19 février - 18 mars 2000

Du 19 février au 18 mars prochain, Mario Côté est de passage à la Galerie Trois Points pour nous présenter sa plus récente production.

Depuis 1996, Mario Côté scrute L’Homme à la caméra (1928) de Dziga Vertov, film fondateur de l’expérimentation des images en mouvement. En observant ce dernier en copie vidéo, il a pu y détecter des images invisibles au visionnement normal. Entre deux plans, l’artiste a en effet identifié sur la pellicule des signes manuscrits tantôt abstraits, tantôt lisibles. Point de départ des tableaux, ces inscriptions ont fait l’objet d’arrêts sur image puis d’agrandissements photographiques couleur. Dans la série de cinq tableaux ici proposés, Côté cherche à rendre visible le moment où la lentille de la caméra apparaît en gros plan et occupe la surface entière de l’image. Perceptibles  durant la formation de l’image, des taches, des collures et des usures de la pellicule ont été pour l’artiste productives de nouveaux sens au même titre que le demi-cercle final, lequel relance vers d’autres avenues la métaphore du ciné-oeil  chère à Vertov.

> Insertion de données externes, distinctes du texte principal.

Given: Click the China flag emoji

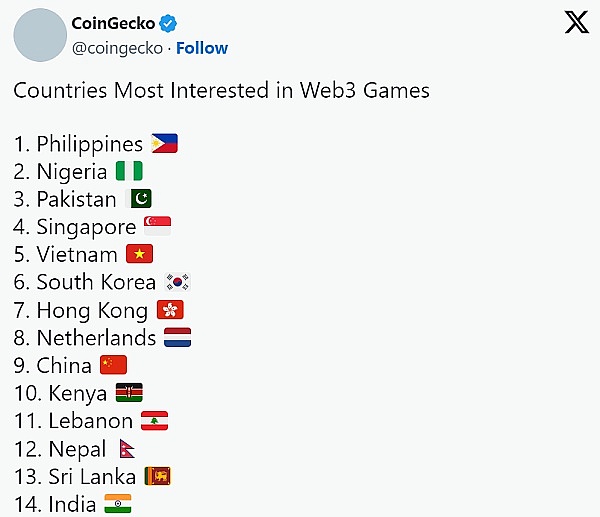Looking at the screenshot, I should coord(113,365).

Dans le présent corpus, Côté explore également les espaces supérieurs ou inférieurs investis par la couleur et le collage de photographies. Empruntées au procédé de formation des images télévisuelles, ces bandes appelées « lignes du signal d’essais d’intervalle verticale » sont généralement réservées à l’encodage d’informations tels les sous-titres pour malentendants,  l’identification du contenu d’une émission, de l’heure, etc. Ces bandes électroniques permettent à l’artiste d’y juxtaposer des images qui viennent interroger ce lieu de renseignements dissimulés.

Dans cette perspective, le tableau devient pour Mario Côté un espace où les images sont mises à l’épreuve, un évènement où la couleur se transforme en une totalité d’images.